◆ Input records

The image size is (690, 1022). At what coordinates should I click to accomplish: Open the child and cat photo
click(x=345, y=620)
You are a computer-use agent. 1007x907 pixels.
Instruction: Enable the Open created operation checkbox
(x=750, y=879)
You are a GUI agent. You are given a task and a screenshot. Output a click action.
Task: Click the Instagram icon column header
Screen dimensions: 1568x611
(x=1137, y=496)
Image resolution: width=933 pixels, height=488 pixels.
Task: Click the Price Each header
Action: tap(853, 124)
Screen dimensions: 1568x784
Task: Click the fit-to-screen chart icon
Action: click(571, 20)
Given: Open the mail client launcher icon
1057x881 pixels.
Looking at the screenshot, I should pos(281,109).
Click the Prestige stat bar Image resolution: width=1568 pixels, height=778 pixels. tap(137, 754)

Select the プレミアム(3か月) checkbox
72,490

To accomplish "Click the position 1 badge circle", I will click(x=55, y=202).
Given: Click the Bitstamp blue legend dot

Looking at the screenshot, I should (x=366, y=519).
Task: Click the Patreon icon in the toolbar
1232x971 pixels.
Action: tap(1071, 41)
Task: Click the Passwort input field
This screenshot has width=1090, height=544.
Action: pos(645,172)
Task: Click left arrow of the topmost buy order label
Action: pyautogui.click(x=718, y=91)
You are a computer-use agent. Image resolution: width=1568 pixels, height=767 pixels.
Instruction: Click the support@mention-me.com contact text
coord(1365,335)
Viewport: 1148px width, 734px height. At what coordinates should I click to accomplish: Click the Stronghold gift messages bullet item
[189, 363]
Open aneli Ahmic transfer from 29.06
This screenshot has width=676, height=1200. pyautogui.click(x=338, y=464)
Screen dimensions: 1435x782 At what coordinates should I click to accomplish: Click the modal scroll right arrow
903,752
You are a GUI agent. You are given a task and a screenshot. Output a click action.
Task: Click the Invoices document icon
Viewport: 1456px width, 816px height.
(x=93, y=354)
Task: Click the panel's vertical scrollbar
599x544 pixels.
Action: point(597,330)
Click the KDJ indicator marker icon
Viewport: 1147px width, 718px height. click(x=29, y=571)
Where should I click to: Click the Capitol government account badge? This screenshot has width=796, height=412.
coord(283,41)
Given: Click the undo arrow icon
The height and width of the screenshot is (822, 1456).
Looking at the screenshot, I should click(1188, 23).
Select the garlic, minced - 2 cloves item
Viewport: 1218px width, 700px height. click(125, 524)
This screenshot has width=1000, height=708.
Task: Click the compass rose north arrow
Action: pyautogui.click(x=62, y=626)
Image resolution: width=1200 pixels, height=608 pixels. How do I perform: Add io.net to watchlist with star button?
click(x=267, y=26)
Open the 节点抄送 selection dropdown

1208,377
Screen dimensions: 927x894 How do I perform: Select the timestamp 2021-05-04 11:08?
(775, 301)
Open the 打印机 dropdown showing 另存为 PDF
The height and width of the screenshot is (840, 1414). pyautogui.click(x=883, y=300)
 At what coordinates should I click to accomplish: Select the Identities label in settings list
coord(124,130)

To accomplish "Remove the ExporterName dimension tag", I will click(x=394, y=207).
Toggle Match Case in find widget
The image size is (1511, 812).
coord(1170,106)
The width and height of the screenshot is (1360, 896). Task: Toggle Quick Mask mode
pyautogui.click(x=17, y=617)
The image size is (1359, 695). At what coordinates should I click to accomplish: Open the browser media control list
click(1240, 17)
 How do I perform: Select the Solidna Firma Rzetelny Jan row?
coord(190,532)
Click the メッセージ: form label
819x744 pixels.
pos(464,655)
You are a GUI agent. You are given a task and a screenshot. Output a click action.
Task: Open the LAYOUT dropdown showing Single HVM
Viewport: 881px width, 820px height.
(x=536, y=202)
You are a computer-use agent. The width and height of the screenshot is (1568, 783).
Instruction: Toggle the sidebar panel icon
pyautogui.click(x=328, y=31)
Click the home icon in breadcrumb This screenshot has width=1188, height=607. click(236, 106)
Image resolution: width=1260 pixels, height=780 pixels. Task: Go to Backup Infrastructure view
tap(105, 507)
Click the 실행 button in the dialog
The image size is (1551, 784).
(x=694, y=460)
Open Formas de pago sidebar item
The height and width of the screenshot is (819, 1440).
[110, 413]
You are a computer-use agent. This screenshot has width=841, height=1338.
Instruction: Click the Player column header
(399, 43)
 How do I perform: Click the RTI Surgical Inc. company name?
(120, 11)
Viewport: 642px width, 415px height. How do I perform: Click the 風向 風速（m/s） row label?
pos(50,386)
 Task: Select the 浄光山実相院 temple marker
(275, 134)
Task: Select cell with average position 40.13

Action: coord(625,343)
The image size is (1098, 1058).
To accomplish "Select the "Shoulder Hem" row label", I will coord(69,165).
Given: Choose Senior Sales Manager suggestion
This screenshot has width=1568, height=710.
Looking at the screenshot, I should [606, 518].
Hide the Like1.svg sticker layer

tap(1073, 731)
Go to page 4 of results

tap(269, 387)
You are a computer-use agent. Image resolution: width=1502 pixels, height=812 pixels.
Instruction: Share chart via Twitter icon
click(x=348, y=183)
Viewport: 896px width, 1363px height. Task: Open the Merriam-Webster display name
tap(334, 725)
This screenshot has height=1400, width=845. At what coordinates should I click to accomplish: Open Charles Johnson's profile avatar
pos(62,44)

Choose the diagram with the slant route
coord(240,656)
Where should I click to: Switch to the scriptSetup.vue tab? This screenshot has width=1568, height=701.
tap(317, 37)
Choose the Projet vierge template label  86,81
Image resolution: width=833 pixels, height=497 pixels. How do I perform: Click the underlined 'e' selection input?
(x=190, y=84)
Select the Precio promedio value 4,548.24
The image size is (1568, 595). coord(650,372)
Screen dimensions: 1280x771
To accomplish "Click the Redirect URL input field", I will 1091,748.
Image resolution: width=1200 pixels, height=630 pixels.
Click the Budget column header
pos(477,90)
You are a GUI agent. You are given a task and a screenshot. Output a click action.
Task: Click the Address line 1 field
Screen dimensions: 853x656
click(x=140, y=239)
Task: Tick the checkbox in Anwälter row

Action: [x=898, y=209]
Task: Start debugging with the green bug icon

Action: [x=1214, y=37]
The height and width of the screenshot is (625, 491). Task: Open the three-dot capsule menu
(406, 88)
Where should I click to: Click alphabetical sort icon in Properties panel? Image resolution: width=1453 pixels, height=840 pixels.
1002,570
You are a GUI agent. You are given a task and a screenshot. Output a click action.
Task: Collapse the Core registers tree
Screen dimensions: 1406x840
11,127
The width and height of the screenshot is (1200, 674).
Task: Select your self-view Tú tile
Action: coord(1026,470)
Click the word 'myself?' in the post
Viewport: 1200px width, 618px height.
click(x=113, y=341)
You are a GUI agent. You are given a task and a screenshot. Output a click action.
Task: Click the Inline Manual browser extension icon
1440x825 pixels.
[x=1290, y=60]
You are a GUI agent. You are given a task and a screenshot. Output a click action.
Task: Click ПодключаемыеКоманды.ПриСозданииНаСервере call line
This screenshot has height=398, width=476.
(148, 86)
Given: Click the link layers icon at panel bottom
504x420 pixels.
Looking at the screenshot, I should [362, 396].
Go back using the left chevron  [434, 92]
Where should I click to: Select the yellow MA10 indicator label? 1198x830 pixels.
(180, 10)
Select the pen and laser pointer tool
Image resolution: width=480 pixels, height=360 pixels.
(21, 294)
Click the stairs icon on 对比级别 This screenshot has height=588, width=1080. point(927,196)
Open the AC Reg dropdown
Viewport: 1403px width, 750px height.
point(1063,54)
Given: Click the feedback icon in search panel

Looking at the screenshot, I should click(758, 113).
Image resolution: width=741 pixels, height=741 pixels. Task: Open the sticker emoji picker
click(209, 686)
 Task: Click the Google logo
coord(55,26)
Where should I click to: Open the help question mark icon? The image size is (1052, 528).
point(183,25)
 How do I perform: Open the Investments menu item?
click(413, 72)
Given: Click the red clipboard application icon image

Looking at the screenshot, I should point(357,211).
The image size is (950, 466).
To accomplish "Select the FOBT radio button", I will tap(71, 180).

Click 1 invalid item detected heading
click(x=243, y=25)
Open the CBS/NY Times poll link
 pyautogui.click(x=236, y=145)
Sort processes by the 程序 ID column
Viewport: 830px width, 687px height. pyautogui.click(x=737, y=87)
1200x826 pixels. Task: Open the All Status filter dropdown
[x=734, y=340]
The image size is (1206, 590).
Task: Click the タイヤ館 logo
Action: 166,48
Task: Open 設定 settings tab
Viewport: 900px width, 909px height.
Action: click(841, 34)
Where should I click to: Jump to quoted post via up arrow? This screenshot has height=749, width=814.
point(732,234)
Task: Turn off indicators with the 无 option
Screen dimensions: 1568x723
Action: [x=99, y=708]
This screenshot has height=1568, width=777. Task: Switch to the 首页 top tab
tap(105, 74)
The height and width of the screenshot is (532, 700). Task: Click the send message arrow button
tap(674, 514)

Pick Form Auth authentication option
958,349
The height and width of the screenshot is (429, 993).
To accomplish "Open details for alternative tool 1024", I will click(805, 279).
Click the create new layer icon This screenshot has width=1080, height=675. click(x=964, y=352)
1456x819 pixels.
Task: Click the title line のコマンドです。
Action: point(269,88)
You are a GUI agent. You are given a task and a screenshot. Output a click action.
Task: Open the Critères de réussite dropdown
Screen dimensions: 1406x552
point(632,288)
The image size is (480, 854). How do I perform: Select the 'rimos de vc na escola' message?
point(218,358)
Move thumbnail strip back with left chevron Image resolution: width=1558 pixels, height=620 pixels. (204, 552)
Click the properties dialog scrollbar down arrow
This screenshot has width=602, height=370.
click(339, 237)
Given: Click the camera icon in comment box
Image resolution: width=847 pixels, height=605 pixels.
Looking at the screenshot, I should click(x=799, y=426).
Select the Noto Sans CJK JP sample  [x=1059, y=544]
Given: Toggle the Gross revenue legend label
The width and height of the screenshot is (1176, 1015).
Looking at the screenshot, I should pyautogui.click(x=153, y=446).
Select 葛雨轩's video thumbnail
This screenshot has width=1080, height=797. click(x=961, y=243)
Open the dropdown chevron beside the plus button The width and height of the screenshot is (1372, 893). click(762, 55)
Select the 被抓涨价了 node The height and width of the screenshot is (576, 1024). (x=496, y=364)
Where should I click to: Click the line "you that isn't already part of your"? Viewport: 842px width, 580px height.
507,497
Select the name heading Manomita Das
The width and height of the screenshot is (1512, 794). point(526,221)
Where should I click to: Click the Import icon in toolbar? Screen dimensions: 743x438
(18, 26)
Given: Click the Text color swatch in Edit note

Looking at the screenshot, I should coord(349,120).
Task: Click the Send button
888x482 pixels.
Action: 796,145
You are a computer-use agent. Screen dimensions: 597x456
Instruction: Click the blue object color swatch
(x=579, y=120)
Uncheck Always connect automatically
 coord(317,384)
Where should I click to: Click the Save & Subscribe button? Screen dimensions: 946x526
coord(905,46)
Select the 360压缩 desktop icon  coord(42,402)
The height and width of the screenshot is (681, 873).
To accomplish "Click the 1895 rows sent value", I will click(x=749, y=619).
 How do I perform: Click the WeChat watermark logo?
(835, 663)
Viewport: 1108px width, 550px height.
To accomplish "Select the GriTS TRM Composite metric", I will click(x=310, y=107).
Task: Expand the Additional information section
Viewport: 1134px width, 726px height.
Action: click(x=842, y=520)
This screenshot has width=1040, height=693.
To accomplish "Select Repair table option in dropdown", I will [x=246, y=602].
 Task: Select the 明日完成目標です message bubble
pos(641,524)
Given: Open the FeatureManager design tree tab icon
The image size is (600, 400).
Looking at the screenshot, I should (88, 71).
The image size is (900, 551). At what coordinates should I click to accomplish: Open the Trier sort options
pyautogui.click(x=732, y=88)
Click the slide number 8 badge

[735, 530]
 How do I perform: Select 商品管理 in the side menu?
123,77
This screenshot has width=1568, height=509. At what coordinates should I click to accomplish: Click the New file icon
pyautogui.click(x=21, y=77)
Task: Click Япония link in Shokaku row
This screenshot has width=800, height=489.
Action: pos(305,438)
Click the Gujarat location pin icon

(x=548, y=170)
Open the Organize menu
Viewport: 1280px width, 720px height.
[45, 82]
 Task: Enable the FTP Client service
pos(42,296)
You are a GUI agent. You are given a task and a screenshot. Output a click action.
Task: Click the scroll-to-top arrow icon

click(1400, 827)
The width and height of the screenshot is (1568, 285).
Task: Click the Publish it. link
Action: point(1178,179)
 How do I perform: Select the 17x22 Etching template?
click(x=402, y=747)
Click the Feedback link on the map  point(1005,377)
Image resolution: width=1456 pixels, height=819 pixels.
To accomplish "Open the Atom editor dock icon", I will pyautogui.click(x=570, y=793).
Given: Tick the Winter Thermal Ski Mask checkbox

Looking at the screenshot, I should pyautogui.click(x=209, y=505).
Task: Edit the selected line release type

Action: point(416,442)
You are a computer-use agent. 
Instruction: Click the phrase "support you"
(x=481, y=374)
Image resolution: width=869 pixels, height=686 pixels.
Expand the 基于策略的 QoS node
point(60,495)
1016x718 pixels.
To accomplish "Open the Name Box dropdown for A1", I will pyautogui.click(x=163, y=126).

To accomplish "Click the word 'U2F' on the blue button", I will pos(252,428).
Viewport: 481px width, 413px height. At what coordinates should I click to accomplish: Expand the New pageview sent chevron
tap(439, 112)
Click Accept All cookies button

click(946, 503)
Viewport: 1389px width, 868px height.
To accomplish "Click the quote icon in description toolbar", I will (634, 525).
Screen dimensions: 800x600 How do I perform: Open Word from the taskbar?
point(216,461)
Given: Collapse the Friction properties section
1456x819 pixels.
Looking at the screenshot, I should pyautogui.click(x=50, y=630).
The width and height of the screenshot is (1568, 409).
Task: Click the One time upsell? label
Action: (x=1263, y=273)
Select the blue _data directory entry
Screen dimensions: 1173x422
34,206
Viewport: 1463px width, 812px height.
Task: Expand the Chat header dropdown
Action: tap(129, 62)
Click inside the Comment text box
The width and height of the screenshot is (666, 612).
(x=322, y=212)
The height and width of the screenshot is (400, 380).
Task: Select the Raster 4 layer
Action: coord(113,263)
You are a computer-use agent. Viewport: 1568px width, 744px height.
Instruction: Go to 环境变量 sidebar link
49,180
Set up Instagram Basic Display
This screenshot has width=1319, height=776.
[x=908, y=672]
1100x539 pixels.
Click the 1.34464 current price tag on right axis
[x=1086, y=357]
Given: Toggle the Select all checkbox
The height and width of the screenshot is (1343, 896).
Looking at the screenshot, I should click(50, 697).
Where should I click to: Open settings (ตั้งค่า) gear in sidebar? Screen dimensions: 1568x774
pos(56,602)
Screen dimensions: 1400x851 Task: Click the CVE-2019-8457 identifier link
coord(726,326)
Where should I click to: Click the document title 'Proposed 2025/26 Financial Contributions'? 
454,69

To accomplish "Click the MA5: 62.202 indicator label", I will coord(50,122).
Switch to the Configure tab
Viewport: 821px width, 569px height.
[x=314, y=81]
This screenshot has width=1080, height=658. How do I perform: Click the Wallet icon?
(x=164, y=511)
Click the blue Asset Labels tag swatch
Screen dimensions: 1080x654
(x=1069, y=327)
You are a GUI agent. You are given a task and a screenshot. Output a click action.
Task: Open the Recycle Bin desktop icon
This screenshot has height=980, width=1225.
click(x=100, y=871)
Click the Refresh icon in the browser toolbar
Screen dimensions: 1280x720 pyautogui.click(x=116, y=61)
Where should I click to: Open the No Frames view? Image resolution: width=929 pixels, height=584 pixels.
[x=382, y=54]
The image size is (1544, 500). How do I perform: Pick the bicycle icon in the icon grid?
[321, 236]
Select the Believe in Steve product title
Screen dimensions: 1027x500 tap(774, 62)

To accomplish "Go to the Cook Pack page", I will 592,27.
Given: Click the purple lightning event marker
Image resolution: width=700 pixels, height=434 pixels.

◆ What you will do
Lay out the part of the records that opens with the line containing "Click the KDJ indicator marker icon" and closes with the line containing "coord(283,41)" as a Markdown table. Use the columns Row and Line, and leave out any blank lines.

◆ Response to this task
| Row | Line |
|---|---|
| 1 | Click the KDJ indicator marker icon |
| 2 | Viewport: 1147px width, 718px height. click(x=29, y=571) |
| 3 | Where should I click to: Click the Capitol government account badge? This screenshot has width=796, height=412. |
| 4 | coord(283,41) |